Students from Washburn University and Kansas Board of Regents schools gathered at the fourth annual Undergraduate Research Day to present their various topics of research and findings to the community.

Several fields of research were represented at the Kansas State Capitol on Thursday from psychology to astronomy. The event was an opportunity for students from different Kansas universities to interact with others conducting research in their field as well as an opportunity for them to network with community members through their topics.

“It’s really cool getting to see people from all over…and then getting to talk to other people who are coming around and asking questions,” said Andrew Sanchez, sophomore physical therapy major. “Getting to present with them what you’ve found is pretty cool.”

While most students shared projects that they had been working on over the last year, several students had been working on their research for a hefty portion of their college career.

Molly Walter, who graduated in December 2015 with her degree in psychology from Washburn, said her research has been a project in the making. For the last two and a half years, Walter has studied how language plays a role in stigma and perceptions of mental health.

“I’ve heard people say things like, ‘Oh I’d rather kill myself than do this…’” Walter said. “The biggest takeaways from this research for me are making sure that we are taking this language seriously and getting people to the resources they need.”

Students at the event had the opportunity to walk around the exhibition and visit with students in different fields and different universities.

Emily Dee, senior at Wichita State University, noted that she loved the setting for this reason. Dee, who has three majors in psychology, sociology and anthropology was excited to meet people from different fields as well as present the research she was excited about.

“I also got to walk around and see what other people are doing and I saw somebody who had done some research about drone strikes which is kind of related to mine,” Dee said. “I love being in these kinds of settings because it really gets to interlace my three majors, you know.
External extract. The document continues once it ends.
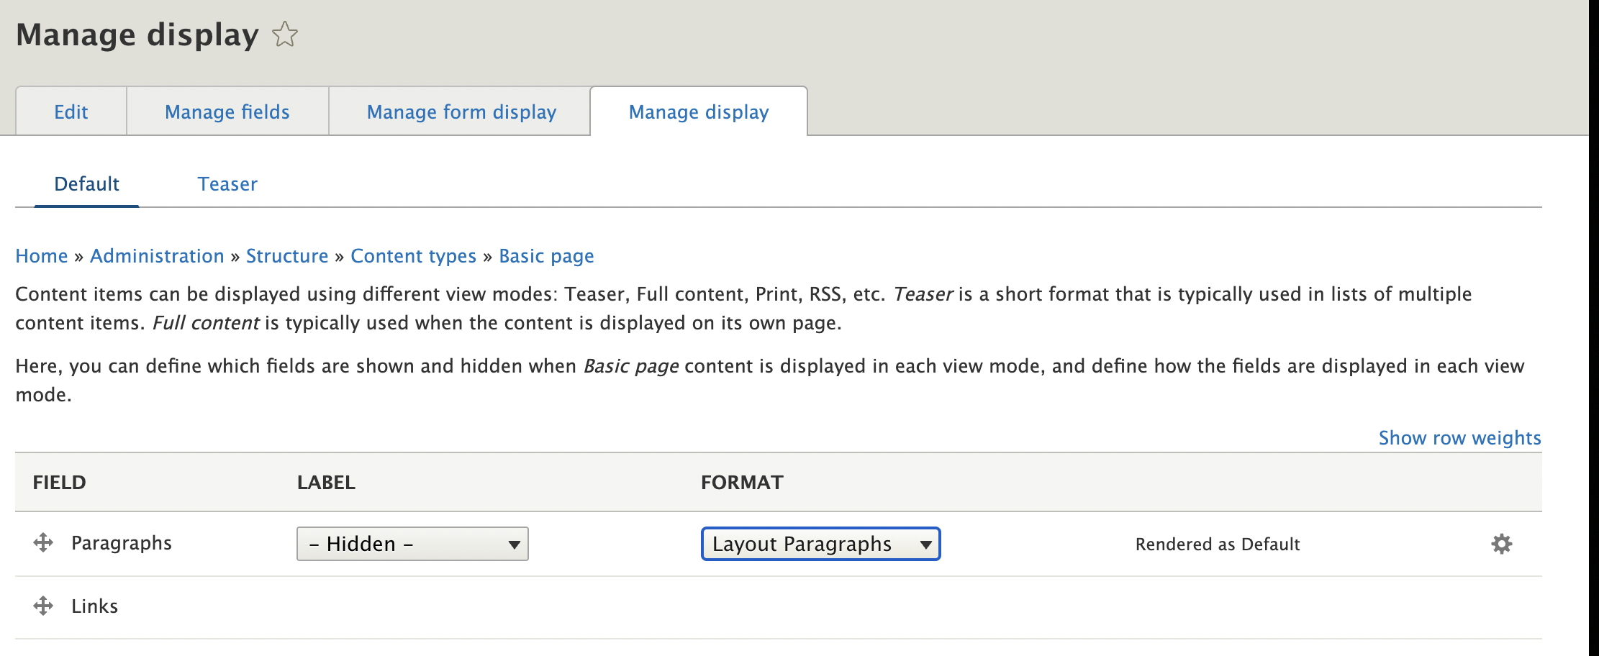Open the Content types breadcrumb link
The image size is (1599, 656).
[413, 256]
How does my research relate to part of someone else’s?”

The event also gave students a chance to hone their presentation skills in a formal setting while networking with local members of their fields.

Emily Engler, senior physics major, presented her new research with Brian Thomas, assistant professor of physics and astronomy, on the effects of supernovas. Engler noted that her experience at the Capitol enhanced her confidence in presentation skills. She will be bringing her research back to present at Apeiron.
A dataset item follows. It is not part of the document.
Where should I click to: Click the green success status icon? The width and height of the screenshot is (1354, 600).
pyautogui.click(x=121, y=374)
“So it’s kind of like a test run,” Engler said.

However, research topics spanned from areas of science and health to social dynamics in our expanding technological sphere.
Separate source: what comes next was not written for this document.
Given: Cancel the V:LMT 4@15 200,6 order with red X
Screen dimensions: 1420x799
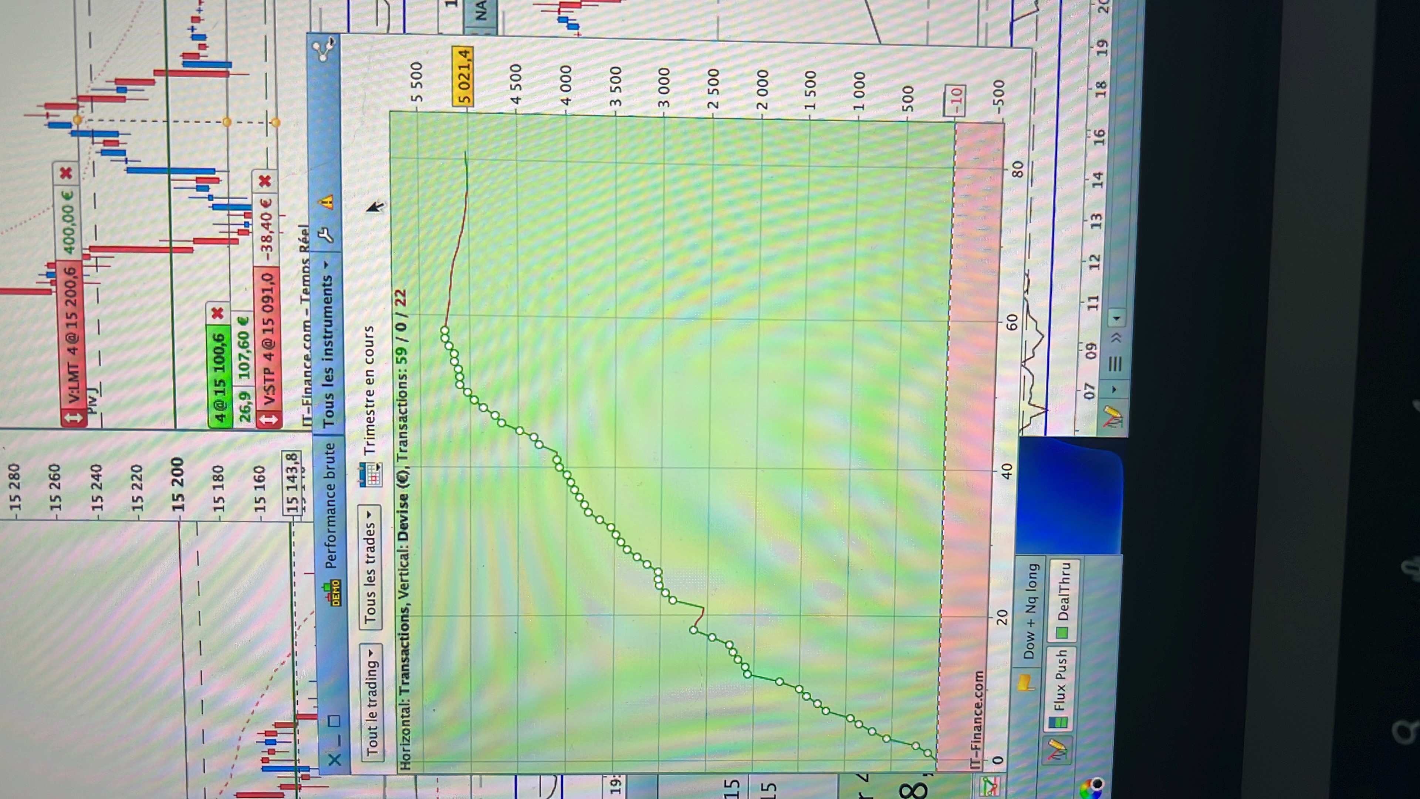Looking at the screenshot, I should 67,173.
Washburn students Jonathan Volz, Sarah Minneman and Dallas Hathaway presented their project “Whispers: Confessions within Anonymity” in which they tracked confessions and ‘venting’ posted on various anonymous social media platforms.

Undergraduate Research Day at the Capitol was a unique opportunity to unite schools across Kansas in their research efforts, according to Kimberly Engber, dean of Wichita State University’s honor college.

“All of the presentations today are on things that have economic and cultural impacts on all campuses,” Engber said.